Stored records:
----

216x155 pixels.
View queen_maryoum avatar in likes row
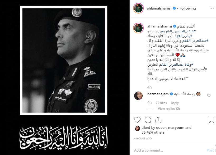click(x=137, y=128)
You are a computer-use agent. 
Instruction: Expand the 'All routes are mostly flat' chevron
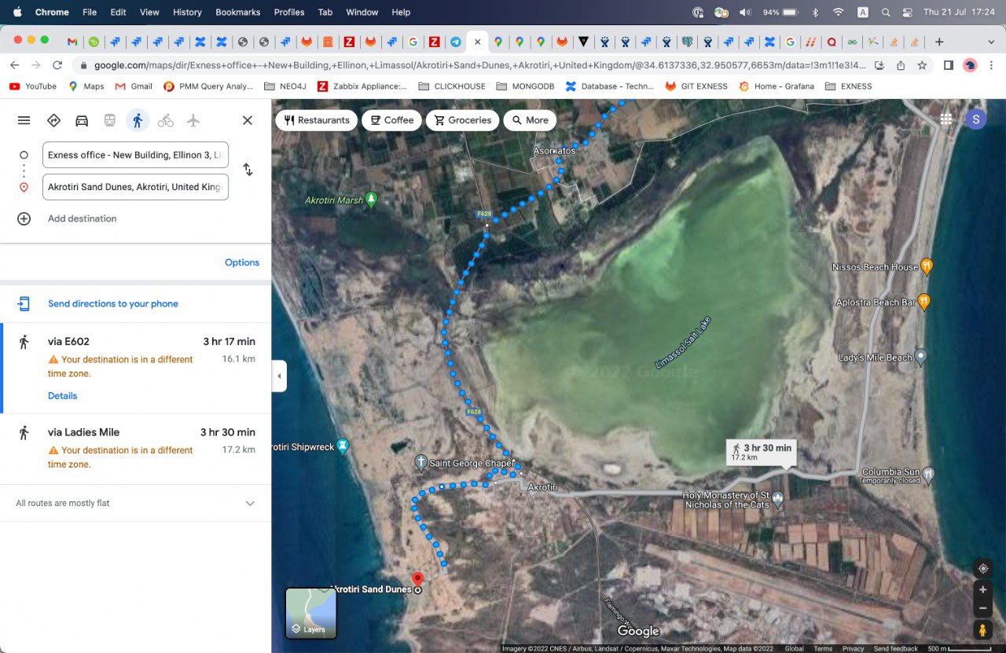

----

#### AIM OF THE TASK:
Without the pictures, copy all of the entries exactly as they appear.

#### REPLY TO THE EXERCISE:
216x155 pixels.
View queen_maryoum avatar in likes row
click(x=137, y=128)
You are a computer-use agent. 
Instruction: Expand the 'All routes are mostly flat' chevron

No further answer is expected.